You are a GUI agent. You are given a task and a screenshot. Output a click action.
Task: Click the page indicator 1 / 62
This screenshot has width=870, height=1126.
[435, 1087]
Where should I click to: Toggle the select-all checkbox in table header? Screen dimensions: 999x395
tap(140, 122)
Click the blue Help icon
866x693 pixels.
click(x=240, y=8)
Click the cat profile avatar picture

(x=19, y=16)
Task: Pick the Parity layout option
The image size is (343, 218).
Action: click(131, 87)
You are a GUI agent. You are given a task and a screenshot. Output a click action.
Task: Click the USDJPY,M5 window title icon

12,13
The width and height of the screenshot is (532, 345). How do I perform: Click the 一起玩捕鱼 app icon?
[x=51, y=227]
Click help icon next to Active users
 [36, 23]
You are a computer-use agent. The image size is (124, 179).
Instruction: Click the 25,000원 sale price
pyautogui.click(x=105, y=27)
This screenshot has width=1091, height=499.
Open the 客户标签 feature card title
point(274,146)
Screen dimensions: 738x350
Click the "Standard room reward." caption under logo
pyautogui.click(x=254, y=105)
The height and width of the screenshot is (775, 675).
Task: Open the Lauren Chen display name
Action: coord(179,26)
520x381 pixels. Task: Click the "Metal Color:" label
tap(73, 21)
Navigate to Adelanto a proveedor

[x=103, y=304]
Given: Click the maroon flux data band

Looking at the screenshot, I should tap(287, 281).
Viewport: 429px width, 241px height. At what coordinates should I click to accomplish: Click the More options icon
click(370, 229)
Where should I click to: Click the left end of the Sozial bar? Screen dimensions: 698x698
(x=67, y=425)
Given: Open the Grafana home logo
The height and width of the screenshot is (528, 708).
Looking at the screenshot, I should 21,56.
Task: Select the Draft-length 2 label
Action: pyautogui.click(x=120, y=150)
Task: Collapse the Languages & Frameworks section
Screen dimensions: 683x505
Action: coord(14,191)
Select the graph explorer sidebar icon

Problem statement: Return the full material exactly.

Output for this task:
You are a GUI agent. You are given a task and a screenshot. Output a click action.
Task: Click the page indicator 1 / 62
This screenshot has width=870, height=1126.
[435, 1087]
Where should I click to: Toggle the select-all checkbox in table header? Screen dimensions: 999x395
tap(140, 122)
Click the blue Help icon
866x693 pixels.
click(x=240, y=8)
Click the cat profile avatar picture

(x=19, y=16)
Task: Pick the Parity layout option
The image size is (343, 218).
Action: click(131, 87)
You are a GUI agent. You are given a task and a screenshot. Output a click action.
Task: Click the USDJPY,M5 window title icon

12,13
The width and height of the screenshot is (532, 345). How do I perform: Click the 一起玩捕鱼 app icon?
[x=51, y=227]
Click help icon next to Active users
 [36, 23]
You are a computer-use agent. The image size is (124, 179).
Instruction: Click the 25,000원 sale price
pyautogui.click(x=105, y=27)
This screenshot has width=1091, height=499.
Open the 客户标签 feature card title
point(274,146)
Screen dimensions: 738x350
Click the "Standard room reward." caption under logo
pyautogui.click(x=254, y=105)
The height and width of the screenshot is (775, 675).
Task: Open the Lauren Chen display name
Action: coord(179,26)
520x381 pixels. Task: Click the "Metal Color:" label
tap(73, 21)
Navigate to Adelanto a proveedor

[x=103, y=304]
Given: Click the maroon flux data band

Looking at the screenshot, I should tap(287, 281).
Viewport: 429px width, 241px height. At what coordinates should I click to accomplish: Click the More options icon
click(370, 229)
Where should I click to: Click the left end of the Sozial bar? Screen dimensions: 698x698
(x=67, y=425)
Given: Open the Grafana home logo
The height and width of the screenshot is (528, 708).
Looking at the screenshot, I should 21,56.
Task: Select the Draft-length 2 label
Action: pyautogui.click(x=120, y=150)
Task: Collapse the Languages & Frameworks section
Screen dimensions: 683x505
Action: coord(14,191)
Select the graph explorer sidebar icon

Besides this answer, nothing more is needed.